Interesting; I haven't seen an in-town movement in my social circles. If anything the opposite: big movement outwards, to areas that used to be considered way out but are now becoming part of the city in a huge exurban development boom. People who used to live inside Beltway 8 are moving to areas that I used to think of as farmland but are now apparently big growth areas, along the I-10 corridor towards Katy in the west, and along the I-45 corridor towards League City in the southeast. The "energy corridor" around the Westlake area in particular seems to be an center of activity pulling growth out along I-10 westwards.


It's happening both ways. The finance and finance-related things are all downtown and the inner-loop is gentrifying. So is the East End (in a BIG way).

BUT because the oil companies are moving their operations west (BP and others) and north (Exxon) people are also migrating those directions.

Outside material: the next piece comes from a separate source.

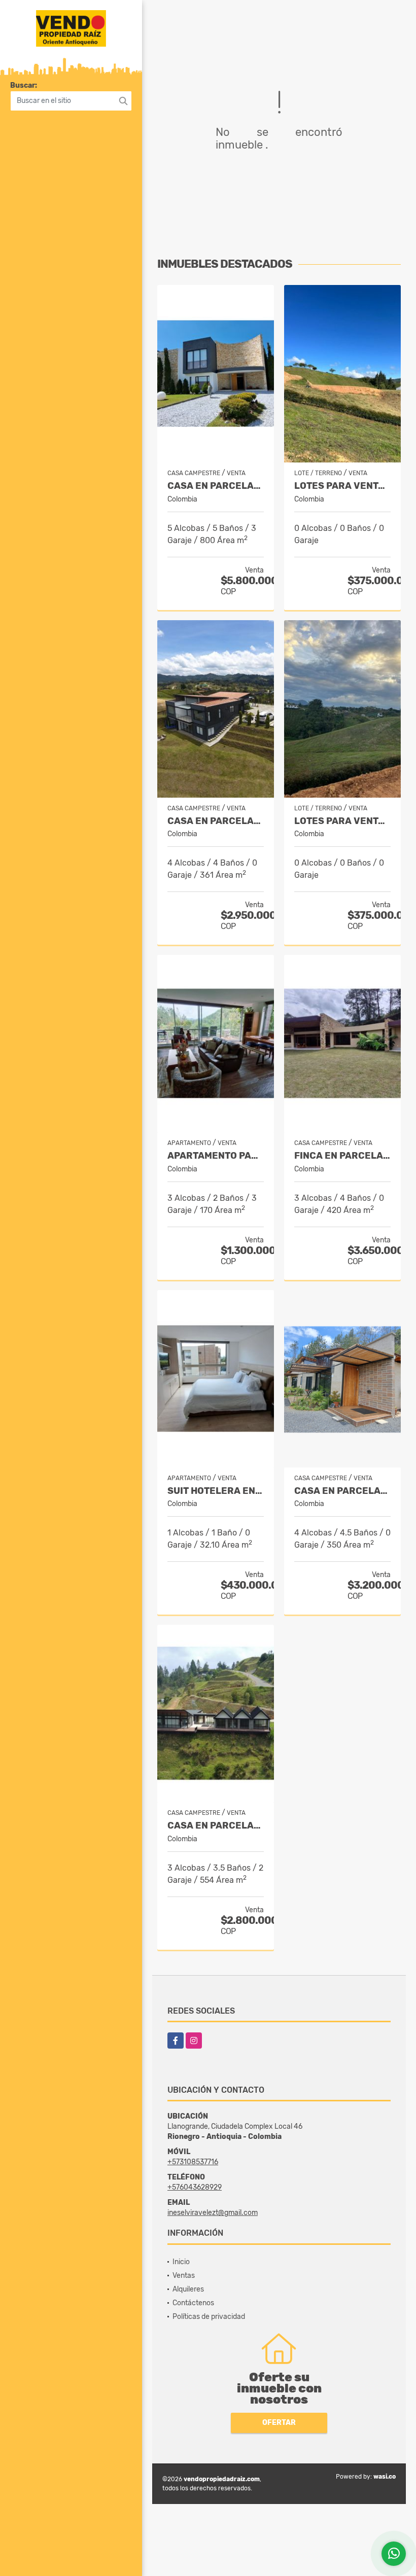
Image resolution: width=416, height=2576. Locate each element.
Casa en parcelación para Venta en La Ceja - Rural (342, 1491)
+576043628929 (194, 2187)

You would think this would mean that real-estate prices in the donut between the loop and the beltway would be pushed downward but it's not happening. The population seems to be growing faster than the "city" expands so prices are going up everywhere.


A number of the oil companies have left downtown in the last few years and moved to the Westlake energy corridor along 10. As a result, their employees have moved out to Katy, Sugarland, etc.

Shell and BP have both built huge new campuses in West Houston. BP even claims to have built the world's largest commercial research supercomputer in their Westlake campus.